Task a day insurance: How far can we anticipate what kind of insurance coverage we need? The circular reasoning of the insurance industry is that we should all buy the kind of insurance we anticipate needing and supplemental plans to fill in the gaps and long term care insurance for additional prospective payments. By changing the dialogue and having us imagine what kind of insurance coverage we might need and then selling policies for all those ifs, the insurance companies are shifting their responsibilities as businesses to the consumer.
If we must anticipate every possible event for which we do, may or anticipate needing, then we get what we have, niche insurers those that give coverage for the healthy (including check-ups and wellness fluff features), those that target people with present risks whether behavioral (such as smoking), physical (such as asthma, high blood pressure, heart disease on and on), temporal (age, childbearing). Instead of insuring against the risk of something occurring, insurance companies are providing cost-sharing for medical care, we'll pay a certain percentage of your treatment for x. This is fine, but it is not insurance and therefore, premiums should instead be more like membership dues like the Costco's of the world, pay a certain number of dollars a year and get a discount on your costs for x.

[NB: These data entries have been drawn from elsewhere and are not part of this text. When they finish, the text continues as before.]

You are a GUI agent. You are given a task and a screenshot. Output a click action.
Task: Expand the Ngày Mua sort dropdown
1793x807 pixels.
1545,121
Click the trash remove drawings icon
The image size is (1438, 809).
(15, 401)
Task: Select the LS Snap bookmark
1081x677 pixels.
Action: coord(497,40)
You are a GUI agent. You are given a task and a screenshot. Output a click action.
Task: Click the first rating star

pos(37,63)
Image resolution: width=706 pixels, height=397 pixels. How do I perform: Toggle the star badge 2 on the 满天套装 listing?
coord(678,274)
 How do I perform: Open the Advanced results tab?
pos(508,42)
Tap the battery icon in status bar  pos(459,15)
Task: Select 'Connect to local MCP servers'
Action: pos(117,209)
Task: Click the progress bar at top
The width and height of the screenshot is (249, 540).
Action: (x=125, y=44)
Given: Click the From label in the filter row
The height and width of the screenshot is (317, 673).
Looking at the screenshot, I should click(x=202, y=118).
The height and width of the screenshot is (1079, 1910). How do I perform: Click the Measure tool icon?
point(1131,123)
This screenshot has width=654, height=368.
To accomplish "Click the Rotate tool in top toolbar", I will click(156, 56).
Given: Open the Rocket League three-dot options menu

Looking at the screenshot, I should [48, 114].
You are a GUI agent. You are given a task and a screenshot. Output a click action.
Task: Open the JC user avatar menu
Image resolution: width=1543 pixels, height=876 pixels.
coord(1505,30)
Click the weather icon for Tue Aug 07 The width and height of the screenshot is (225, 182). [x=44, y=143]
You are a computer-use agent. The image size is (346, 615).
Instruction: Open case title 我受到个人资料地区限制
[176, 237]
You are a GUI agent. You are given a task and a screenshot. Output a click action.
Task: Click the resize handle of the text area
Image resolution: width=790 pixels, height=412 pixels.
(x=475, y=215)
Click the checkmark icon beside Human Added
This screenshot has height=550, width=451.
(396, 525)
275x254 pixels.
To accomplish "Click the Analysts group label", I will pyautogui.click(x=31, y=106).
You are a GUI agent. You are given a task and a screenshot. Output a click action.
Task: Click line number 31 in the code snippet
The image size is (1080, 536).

Insurance on the other hand, is supposed to pool resources from premiums in order to cover the costs of all those in a group. If everyone pays and one person has cancer, the insurance company pays the costs for that cancer patient and those who did not get cancer, will not have optimized their insurance benefits by using them. But if all cancer patients are only sold "insurance" at astronomical prices because of their cancer then their premiums are not covering risk, they are covering actual expenses. In that case, the plan is not insurance but is a group of cancer patients paying for membership in order to share the costs of their treatments.
Insurance is supposed to cover risk, that is it's only purpose. If the industry is trying to reinvent itself as a co-op of like-conditioned individuals, then membership dues should reflect actual costs. In this latter model, all unused funds would be returned to members at the end of the year.
Perhaps the answer is not to buy health insurance, but to find niche providers of cost-sharing for those services you currently need.